▶ [Stored items]
+ + + + +

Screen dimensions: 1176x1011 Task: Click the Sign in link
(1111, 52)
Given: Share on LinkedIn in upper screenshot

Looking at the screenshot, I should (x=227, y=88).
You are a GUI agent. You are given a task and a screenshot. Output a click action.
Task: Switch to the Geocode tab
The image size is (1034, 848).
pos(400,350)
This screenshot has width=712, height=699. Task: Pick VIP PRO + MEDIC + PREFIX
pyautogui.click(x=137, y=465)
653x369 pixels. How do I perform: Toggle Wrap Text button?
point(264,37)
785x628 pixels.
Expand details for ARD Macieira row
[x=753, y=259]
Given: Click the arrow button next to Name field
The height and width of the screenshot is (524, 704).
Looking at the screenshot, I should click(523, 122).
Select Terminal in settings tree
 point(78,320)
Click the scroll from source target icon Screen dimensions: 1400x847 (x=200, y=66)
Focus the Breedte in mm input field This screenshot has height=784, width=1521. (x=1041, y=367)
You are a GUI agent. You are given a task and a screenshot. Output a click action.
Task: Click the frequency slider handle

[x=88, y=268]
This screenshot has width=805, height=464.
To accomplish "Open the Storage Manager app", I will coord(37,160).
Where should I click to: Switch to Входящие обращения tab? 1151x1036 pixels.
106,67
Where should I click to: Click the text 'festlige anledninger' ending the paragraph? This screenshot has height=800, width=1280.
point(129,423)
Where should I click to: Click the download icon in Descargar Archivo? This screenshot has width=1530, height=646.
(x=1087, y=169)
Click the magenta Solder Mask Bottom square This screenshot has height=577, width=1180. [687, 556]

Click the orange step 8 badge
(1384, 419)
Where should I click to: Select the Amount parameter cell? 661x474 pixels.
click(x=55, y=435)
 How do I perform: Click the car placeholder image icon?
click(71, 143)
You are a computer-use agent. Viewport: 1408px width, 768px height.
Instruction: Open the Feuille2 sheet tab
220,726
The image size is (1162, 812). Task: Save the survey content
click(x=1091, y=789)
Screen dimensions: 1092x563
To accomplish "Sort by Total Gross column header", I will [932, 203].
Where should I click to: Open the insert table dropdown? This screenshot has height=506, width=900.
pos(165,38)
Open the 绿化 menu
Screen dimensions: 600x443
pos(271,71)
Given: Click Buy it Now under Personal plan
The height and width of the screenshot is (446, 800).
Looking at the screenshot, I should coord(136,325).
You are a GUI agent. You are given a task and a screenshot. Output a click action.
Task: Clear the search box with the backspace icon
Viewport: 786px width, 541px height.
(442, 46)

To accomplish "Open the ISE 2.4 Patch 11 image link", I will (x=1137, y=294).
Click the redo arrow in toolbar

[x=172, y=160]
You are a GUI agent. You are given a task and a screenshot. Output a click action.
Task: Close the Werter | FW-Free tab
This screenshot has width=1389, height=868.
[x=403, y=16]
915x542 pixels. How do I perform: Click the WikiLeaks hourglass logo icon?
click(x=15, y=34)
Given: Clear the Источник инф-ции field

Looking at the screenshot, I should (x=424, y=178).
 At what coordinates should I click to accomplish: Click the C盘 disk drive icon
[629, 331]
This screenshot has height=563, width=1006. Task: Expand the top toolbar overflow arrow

+ + + + +

▶ [DIRECTION] Render every line of the entries above as a JSON list of strings, one string per line, leaving out blank lines.

▶ [REPLY]
[
  "Screen dimensions: 1176x1011 Task: Click the Sign in link",
  "(1111, 52)",
  "Given: Share on LinkedIn in upper screenshot",
  "Looking at the screenshot, I should (x=227, y=88).",
  "You are a GUI agent. You are given a task and a screenshot. Output a click action.",
  "Task: Switch to the Geocode tab",
  "The image size is (1034, 848).",
  "pos(400,350)",
  "This screenshot has width=712, height=699. Task: Pick VIP PRO + MEDIC + PREFIX",
  "pyautogui.click(x=137, y=465)",
  "653x369 pixels. How do I perform: Toggle Wrap Text button?",
  "point(264,37)",
  "785x628 pixels.",
  "Expand details for ARD Macieira row",
  "[x=753, y=259]",
  "Given: Click the arrow button next to Name field",
  "The height and width of the screenshot is (524, 704).",
  "Looking at the screenshot, I should click(523, 122).",
  "Select Terminal in settings tree",
  " point(78,320)",
  "Click the scroll from source target icon Screen dimensions: 1400x847 (x=200, y=66)",
  "Focus the Breedte in mm input field This screenshot has height=784, width=1521. (x=1041, y=367)",
  "You are a GUI agent. You are given a task and a screenshot. Output a click action.",
  "Task: Click the frequency slider handle",
  "[x=88, y=268]",
  "This screenshot has width=805, height=464.",
  "To accomplish \"Open the Storage Manager app\", I will coord(37,160).",
  "Where should I click to: Switch to Входящие обращения tab? 1151x1036 pixels.",
  "106,67",
  "Where should I click to: Click the text 'festlige anledninger' ending the paragraph? This screenshot has height=800, width=1280.",
  "point(129,423)",
  "Where should I click to: Click the download icon in Descargar Archivo? This screenshot has width=1530, height=646.",
  "(x=1087, y=169)",
  "Click the magenta Solder Mask Bottom square This screenshot has height=577, width=1180. [687, 556]",
  "Click the orange step 8 badge",
  "(1384, 419)",
  "Where should I click to: Select the Amount parameter cell? 661x474 pixels.",
  "click(x=55, y=435)",
  " How do I perform: Click the car placeholder image icon?",
  "click(71, 143)",
  "You are a computer-use agent. Viewport: 1408px width, 768px height.",
  "Instruction: Open the Feuille2 sheet tab",
  "220,726",
  "The image size is (1162, 812). Task: Save the survey content",
  "click(x=1091, y=789)",
  "Screen dimensions: 1092x563",
  "To accomplish \"Sort by Total Gross column header\", I will [932, 203].",
  "Where should I click to: Open the insert table dropdown? This screenshot has height=506, width=900.",
  "pos(165,38)",
  "Open the 绿化 menu",
  "Screen dimensions: 600x443",
  "pos(271,71)",
  "Given: Click Buy it Now under Personal plan",
  "The height and width of the screenshot is (446, 800).",
  "Looking at the screenshot, I should coord(136,325).",
  "You are a GUI agent. You are given a task and a screenshot. Output a click action.",
  "Task: Clear the search box with the backspace icon",
  "Viewport: 786px width, 541px height.",
  "(442, 46)",
  "To accomplish \"Open the ISE 2.4 Patch 11 image link\", I will (x=1137, y=294).",
  "Click the redo arrow in toolbar",
  "[x=172, y=160]",
  "You are a GUI agent. You are given a task and a screenshot. Output a click action.",
  "Task: Close the Werter | FW-Free tab",
  "This screenshot has width=1389, height=868.",
  "[x=403, y=16]",
  "915x542 pixels. How do I perform: Click the WikiLeaks hourglass logo icon?",
  "click(x=15, y=34)",
  "Given: Clear the Источник инф-ции field",
  "Looking at the screenshot, I should (x=424, y=178).",
  " At what coordinates should I click to accomplish: Click the C盘 disk drive icon",
  "[629, 331]",
  "This screenshot has height=563, width=1006. Task: Expand the top toolbar overflow arrow"
]